_What you will do_
Starting with the line that contains "Instruction: Switch to the My Vaults tab" and stopping after the line that contains "Given: Minimize the 迷你世界 window", copy the entries below exactly. Include nothing else.

Dataset entries:
^^^^
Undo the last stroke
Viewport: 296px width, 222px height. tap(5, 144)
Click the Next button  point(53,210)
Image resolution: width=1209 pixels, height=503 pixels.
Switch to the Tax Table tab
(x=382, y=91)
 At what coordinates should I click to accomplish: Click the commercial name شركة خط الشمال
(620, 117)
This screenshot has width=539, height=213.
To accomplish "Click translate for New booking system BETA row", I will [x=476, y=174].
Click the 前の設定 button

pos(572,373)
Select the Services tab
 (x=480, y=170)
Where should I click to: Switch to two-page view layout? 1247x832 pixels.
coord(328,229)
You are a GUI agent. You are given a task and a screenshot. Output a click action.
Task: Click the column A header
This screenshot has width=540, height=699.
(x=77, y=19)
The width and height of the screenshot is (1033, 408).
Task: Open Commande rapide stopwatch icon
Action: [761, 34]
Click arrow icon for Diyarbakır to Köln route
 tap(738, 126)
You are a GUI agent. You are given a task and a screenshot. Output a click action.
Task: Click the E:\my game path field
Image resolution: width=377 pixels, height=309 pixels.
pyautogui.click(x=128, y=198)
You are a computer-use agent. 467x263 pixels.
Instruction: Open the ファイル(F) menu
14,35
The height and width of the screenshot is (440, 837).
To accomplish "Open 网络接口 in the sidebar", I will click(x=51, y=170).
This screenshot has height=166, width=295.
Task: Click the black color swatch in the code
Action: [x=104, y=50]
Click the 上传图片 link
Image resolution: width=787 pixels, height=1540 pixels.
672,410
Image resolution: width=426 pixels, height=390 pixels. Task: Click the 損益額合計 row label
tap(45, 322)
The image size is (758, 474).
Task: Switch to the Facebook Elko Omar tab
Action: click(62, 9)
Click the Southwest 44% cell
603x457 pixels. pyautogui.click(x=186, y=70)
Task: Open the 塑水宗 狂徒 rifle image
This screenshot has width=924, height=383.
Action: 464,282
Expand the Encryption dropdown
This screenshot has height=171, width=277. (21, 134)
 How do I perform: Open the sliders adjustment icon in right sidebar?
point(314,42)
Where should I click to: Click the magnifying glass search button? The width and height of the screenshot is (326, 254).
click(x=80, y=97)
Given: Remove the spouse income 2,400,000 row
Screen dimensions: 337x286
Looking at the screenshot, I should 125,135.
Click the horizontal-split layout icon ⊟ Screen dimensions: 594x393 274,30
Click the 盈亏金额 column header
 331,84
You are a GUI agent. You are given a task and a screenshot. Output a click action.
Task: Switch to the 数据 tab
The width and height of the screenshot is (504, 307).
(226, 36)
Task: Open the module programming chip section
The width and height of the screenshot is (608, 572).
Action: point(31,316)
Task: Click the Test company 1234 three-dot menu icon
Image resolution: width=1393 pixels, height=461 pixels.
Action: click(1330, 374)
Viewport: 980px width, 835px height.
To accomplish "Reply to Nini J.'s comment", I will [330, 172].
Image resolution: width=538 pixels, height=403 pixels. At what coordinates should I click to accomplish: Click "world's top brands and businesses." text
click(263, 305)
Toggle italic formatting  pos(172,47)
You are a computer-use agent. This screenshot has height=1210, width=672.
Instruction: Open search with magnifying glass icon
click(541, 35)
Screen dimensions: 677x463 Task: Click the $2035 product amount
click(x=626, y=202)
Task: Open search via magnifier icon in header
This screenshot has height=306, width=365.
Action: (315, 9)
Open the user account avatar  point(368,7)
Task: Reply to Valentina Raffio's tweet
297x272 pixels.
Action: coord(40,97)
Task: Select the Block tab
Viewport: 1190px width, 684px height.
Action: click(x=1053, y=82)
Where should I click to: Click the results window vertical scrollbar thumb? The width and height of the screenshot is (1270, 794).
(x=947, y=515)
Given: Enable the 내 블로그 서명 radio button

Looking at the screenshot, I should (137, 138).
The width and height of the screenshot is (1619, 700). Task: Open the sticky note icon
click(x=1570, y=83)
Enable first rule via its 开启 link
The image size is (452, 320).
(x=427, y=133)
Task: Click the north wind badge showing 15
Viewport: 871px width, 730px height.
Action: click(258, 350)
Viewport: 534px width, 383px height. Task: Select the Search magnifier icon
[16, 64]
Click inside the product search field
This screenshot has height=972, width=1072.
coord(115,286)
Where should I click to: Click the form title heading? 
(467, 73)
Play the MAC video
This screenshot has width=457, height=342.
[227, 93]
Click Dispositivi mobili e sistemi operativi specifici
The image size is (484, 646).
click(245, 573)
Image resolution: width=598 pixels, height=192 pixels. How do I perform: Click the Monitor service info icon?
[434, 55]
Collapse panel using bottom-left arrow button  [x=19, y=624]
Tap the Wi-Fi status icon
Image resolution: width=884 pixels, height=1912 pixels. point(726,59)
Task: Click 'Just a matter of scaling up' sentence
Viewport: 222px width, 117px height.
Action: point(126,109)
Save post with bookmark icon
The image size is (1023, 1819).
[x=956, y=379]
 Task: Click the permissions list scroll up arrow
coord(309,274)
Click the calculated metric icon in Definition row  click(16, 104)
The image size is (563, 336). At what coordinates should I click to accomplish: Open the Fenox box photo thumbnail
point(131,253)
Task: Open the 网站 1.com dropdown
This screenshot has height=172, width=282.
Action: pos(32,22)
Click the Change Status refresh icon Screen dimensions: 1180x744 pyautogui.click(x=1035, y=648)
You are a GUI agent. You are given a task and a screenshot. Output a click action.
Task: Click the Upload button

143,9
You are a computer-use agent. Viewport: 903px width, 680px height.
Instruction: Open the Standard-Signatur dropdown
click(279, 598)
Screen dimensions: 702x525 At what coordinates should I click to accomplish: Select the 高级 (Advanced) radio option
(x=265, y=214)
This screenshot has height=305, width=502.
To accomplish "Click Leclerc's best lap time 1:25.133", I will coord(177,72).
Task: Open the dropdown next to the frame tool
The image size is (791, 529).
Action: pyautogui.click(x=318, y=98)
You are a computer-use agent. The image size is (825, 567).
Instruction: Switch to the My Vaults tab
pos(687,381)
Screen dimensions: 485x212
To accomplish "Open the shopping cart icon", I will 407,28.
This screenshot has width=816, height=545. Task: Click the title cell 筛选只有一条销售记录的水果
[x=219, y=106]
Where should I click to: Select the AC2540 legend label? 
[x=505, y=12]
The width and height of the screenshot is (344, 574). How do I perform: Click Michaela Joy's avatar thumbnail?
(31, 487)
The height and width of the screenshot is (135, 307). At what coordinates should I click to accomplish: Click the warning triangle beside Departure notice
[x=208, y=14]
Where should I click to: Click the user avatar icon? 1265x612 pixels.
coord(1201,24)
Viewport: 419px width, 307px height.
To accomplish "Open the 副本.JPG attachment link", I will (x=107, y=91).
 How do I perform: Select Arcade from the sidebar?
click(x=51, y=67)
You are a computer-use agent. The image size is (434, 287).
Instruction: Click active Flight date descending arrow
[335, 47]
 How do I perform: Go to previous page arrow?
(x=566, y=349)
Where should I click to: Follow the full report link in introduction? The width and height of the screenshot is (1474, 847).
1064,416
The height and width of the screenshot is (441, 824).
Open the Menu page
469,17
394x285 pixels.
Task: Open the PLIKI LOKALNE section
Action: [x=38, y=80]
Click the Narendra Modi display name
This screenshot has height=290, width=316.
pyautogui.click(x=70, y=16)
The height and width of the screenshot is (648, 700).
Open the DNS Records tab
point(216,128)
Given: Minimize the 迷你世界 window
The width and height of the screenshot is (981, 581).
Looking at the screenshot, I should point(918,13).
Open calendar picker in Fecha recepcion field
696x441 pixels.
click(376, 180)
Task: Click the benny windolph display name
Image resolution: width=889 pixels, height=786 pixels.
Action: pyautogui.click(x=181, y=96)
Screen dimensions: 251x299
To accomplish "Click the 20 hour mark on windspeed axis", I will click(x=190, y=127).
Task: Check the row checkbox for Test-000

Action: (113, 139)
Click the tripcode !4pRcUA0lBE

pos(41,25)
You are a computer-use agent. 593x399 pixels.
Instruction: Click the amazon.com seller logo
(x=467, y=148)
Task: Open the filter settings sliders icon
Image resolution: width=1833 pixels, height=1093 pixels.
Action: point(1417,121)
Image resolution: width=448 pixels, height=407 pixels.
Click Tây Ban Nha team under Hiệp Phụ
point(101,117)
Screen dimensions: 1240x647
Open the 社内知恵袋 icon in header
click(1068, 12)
^^^^
_Exercise answer_
Instruction: Switch to the My Vaults tab
pos(687,381)
Screen dimensions: 485x212
To accomplish "Open the shopping cart icon", I will 407,28.
This screenshot has width=816, height=545. Task: Click the title cell 筛选只有一条销售记录的水果
[x=219, y=106]
Where should I click to: Select the AC2540 legend label? 
[x=505, y=12]
The width and height of the screenshot is (344, 574). How do I perform: Click Michaela Joy's avatar thumbnail?
(31, 487)
The height and width of the screenshot is (135, 307). At what coordinates should I click to accomplish: Click the warning triangle beside Departure notice
[x=208, y=14]
Where should I click to: Click the user avatar icon? 1265x612 pixels.
coord(1201,24)
Viewport: 419px width, 307px height.
To accomplish "Open the 副本.JPG attachment link", I will (x=107, y=91).
 How do I perform: Select Arcade from the sidebar?
click(x=51, y=67)
You are a computer-use agent. The image size is (434, 287).
Instruction: Click active Flight date descending arrow
[335, 47]
 How do I perform: Go to previous page arrow?
(x=566, y=349)
Where should I click to: Follow the full report link in introduction? The width and height of the screenshot is (1474, 847).
1064,416
The height and width of the screenshot is (441, 824).
Open the Menu page
469,17
394x285 pixels.
Task: Open the PLIKI LOKALNE section
Action: [x=38, y=80]
Click the Narendra Modi display name
This screenshot has height=290, width=316.
pyautogui.click(x=70, y=16)
The height and width of the screenshot is (648, 700).
Open the DNS Records tab
point(216,128)
Given: Minimize the 迷你世界 window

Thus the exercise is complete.